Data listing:
————————
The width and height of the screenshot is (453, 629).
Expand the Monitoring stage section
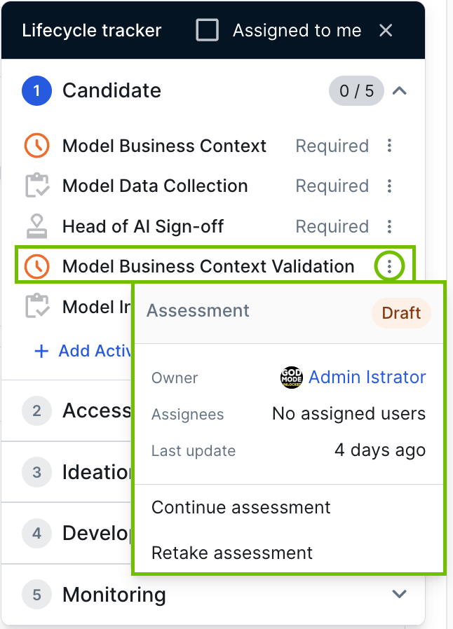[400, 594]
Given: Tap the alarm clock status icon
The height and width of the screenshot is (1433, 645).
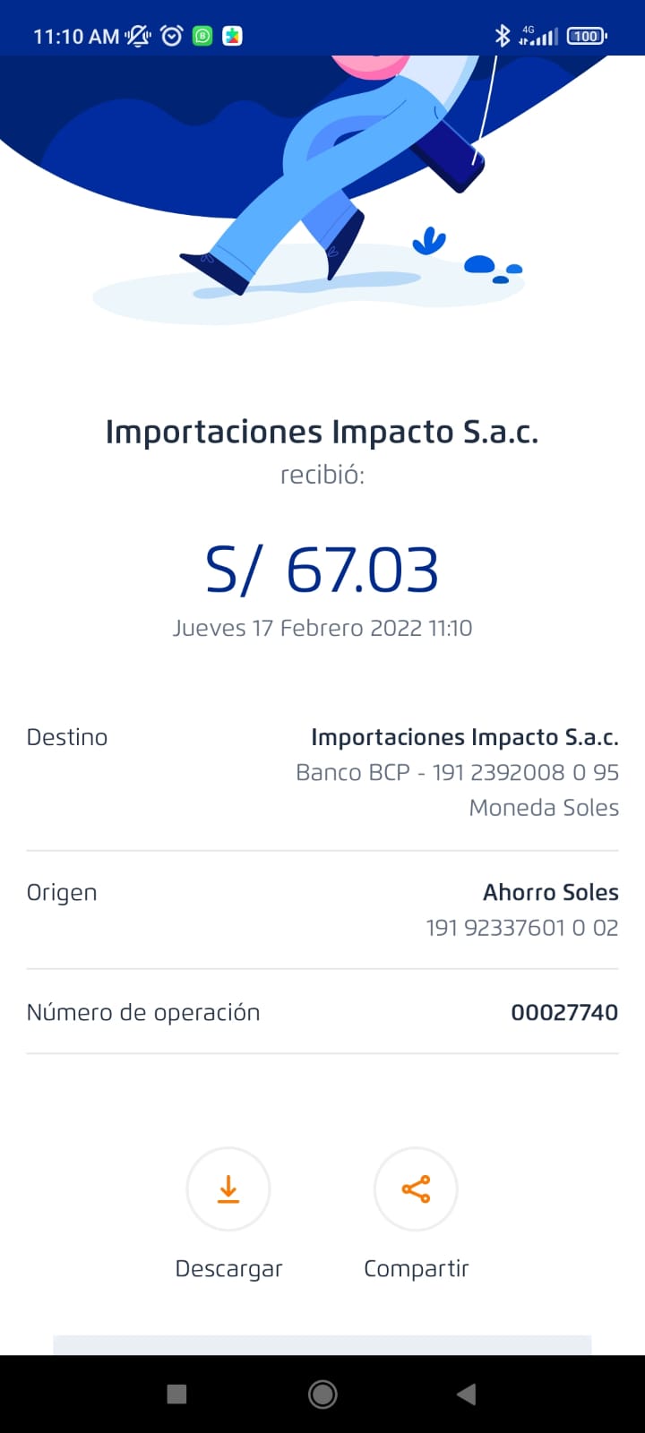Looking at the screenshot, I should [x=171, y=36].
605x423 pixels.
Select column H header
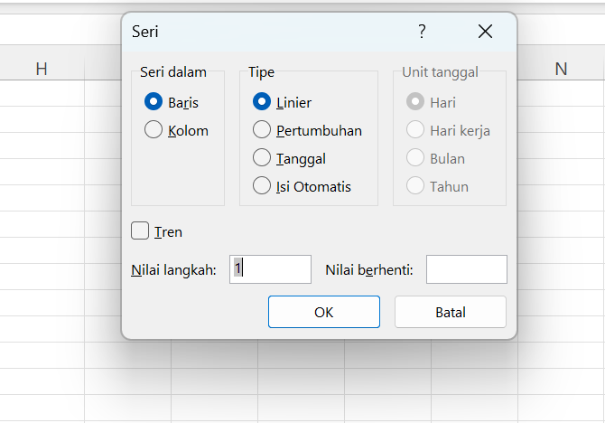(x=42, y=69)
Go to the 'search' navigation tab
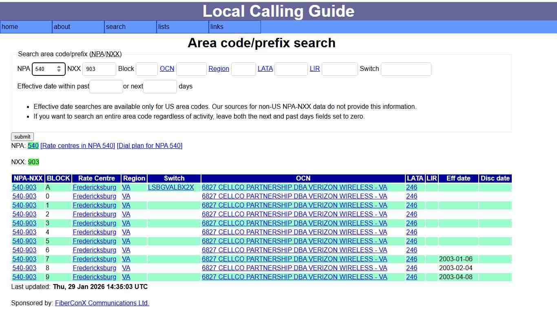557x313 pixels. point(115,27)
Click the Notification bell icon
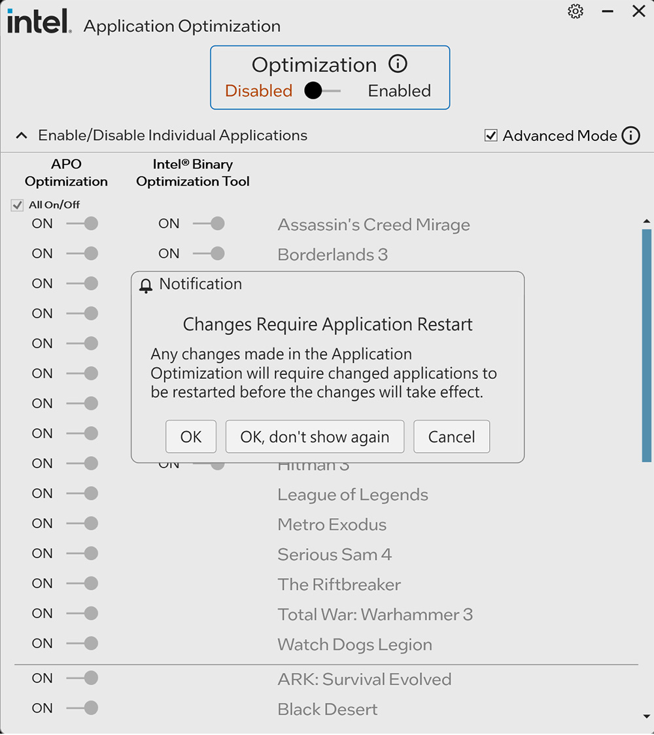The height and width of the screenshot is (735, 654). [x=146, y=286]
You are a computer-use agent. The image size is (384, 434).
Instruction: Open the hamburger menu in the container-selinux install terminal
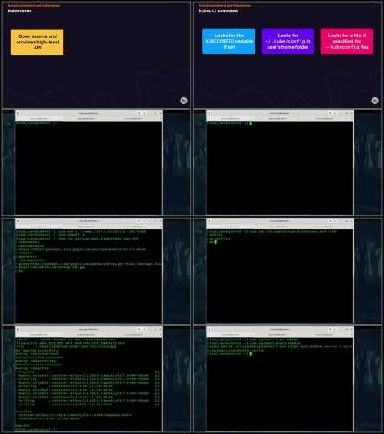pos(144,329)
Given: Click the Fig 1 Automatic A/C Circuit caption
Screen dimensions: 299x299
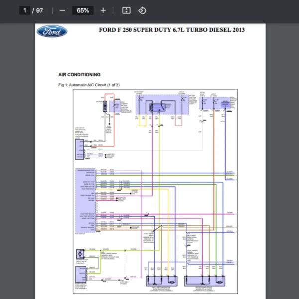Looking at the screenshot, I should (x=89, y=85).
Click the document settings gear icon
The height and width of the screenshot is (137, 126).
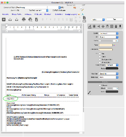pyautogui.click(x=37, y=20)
————————
● **The task**
Render the material from the line with "Go to the 'search' navigation tab" to the line with "pos(144,329)" as a two-column CSV with the columns text and answer. Give one row for each text and its answer, put each in its own quoted field with line breaks turned into spaces, and leave out the pictures.

● **Expected output**
text,answer
"Go to the 'search' navigation tab","557x313 pixels. point(115,27)"
"Click the Notification bell icon","The height and width of the screenshot is (735, 654). [x=146, y=286]"
"You are a computer-use agent. The image size is (384, 434). Instruction: Open the hamburger menu in the container-selinux install terminal","pos(144,329)"